I shot an actual assignment yesterday...a dear family friend, Ned Schley, died a few months ago, and yesterday's memorial service at the Milwaukee Youth Arts Center downtown drew a huge crowd. Grimmy (it's short for "Grandma Imy") asked me to take some pictures.
I'm very good at shooting over-the-shoulder portraits in crowds (long practice), but it's tough to get to everybody when there are 350 people in the crowd! Even the Mayor of Milwaukee came (but just as a family friend). And of course Ned's relatives came from the four corners of the U.S. of A.
I don't shoot assignments any more, of course (asked what kind of photographer I am, I usually answer "I'm a writer"), but I learned an old lesson over again...if you want to mark yourself as an official photographer at an event, a photo vest is good, but shooting with two cameras is even better. An amateur might have a good camera, but no amateur has two good cameras around his or her neck.
I did it for a rather silly reason...I only have a 35mm-e for the NEX-6 and the only 85mm I currently have is for the A900. If I wanted to shoot with two focal lengths, I had to take two cameras. (Hey, I don't do this as a job any more.)
I was reminded of how effective this is when I went up to the bar and asked for a glass of lemonade. The bartender looked me up and down like I was breaking the rules! No drinks for the hired help. Pretty funny. I first met Ned when I was seven and he was my best friend's rather formidable pipe-smoking dad. That's been a while.

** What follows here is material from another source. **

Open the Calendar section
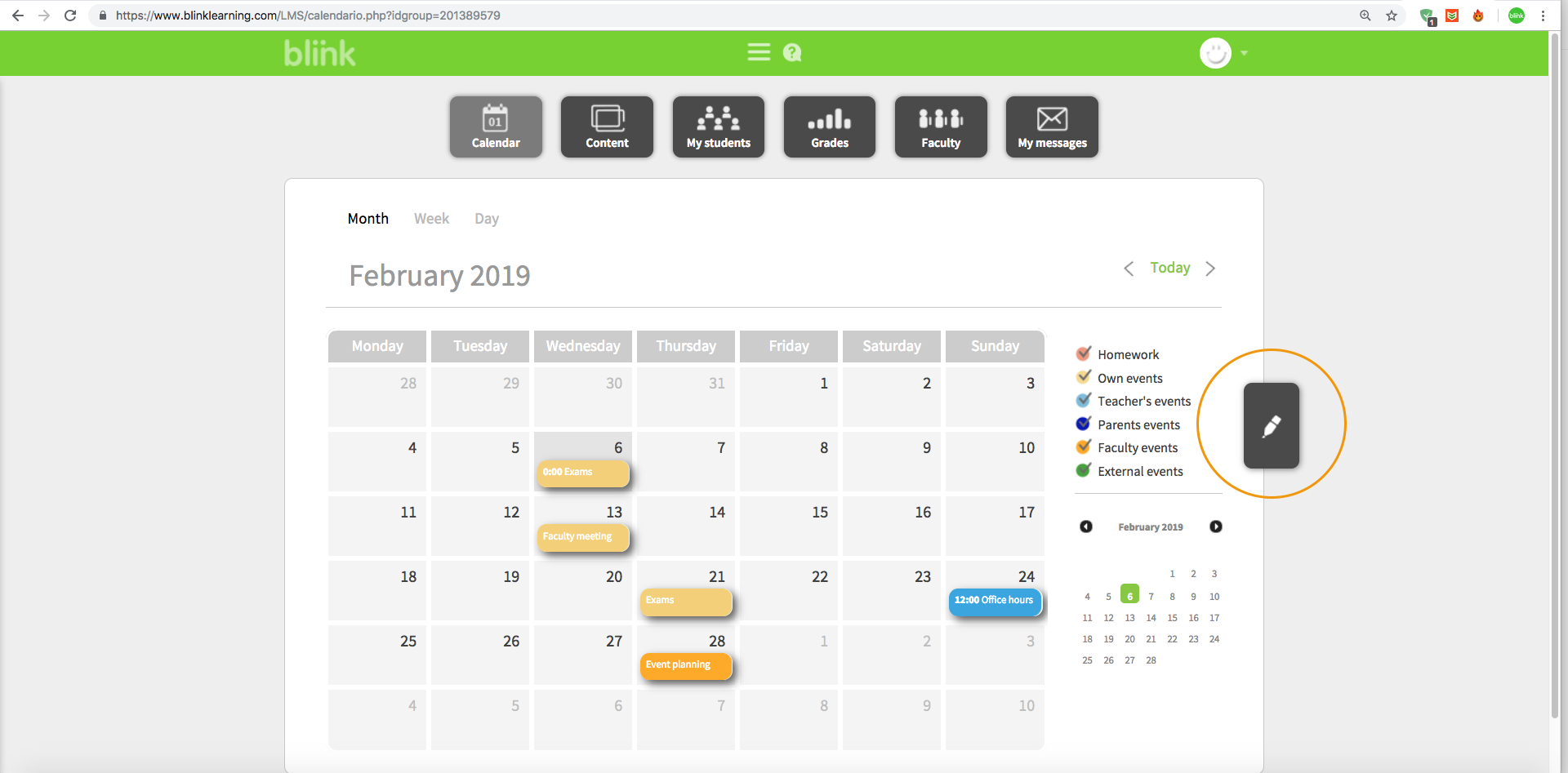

There was a time when I shot a lot of stuff like this, and of course back then it was just work. These days when I get a chance to do it it's kind of fun, and even a bit rejuvenating. I might put up a few more pictures from the event in a few days.
But now it's 82 degrees and sunny, and I'm off to spend more time with the Schley family at the lakeshore. (I think I'll take two cameras. But then again, everyone out there already knows I'm the official photographer.)
Ned didn't draw a crowd because he was famous or a local bigwig; he was just a nice guy and lots of people liked him. I'm definitely in that group. I only shed a few tears one time; I was working.
Original contents copyright 2013 by Michael C. Johnston and/or the bylined author. All Rights Reserved. Links in this post may be to our affiliates; sales through affiliate links may benefit this site.
(To see all the comments, click on the "Comments" link below.)
Featured Comments from:
m3photo: "'I'm very good at shooting over-the-shoulder portraits in crowds (long practice)….' By the looks of the angle in the shot, extremely long arms too…. ;-) "
Mike replies: No, I meant things like this:
Trouble is, I only got about 35 of these, and that was something like one-tenth of all the people who were there.
There's a certain sort of "Euromag" style of shooting in cocktail-party-like crowds with a wide angle (and usually flash), letting all sorts of weird cutoffs and juxapositions and dissociated body parts fill the frame, but I don't particularly like the style and I'm not particularly good at it. My opinion is that occasionally that style works magic, but mostly it's just chaotic and arbitrary. That's just me. But then, I am me...so I tend to do the things I like and do well and don't do the things I don't like and don't do well. (Larry Fink is an example of someone who is extremely good at that style, and whose work I do like.)